VULN_CI_MIGRATION_TASK.md

@@ -0,0 +1,82 @@
+# Vulnerability Scanner CI Migration Task (V1.4 -> V2.0)
+
+This document is a handover for the next developer to migrate `.github/workflows/security.yml` from invoking
+`Vulnerability_Tool/Vulnerability_Scanner_V1.4.py` to using `Vulnerability_Tool_V2/scanner_v2.py`.
+
+Goal
+- Run the V2.0 scanner in GitHub Actions to produce human-readable HTML (recommended) and/or JSON reports and
+  upload them as artifacts.
+- Keep reproducibility by preferring the repository-provided venv setup (`setup_venv.sh`) and consider caching to
+  reduce CI time.
+
+Acceptance criteria
+1. Actions produces a report file (HTML or JSON) under `Vulnerability_Tool_V2/reports/` and uploads it as an artifact.
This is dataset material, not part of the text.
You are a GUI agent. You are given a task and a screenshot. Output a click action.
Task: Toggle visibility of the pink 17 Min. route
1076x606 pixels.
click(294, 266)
+   Suggested filename: `security_report_${{ github.sha }}.html`.
+2. Decide and document whether CRITICAL findings should fail the CI job (i.e. block PRs) and reflect that decision in
+   the workflow (comments or parameters).
+3. Document performance / caching recommendations (for example, use `actions/cache` to cache pip wheels or pip cache
+   directories).
+
+Key information
+- V2 CLI entry: `Vulnerability_Tool_V2/scanner_v2.py`. Required argument: `--target` (target directory). Optional flags:
+  `--format` (json|html|summary), `--output` (write output file), and `--verbose`.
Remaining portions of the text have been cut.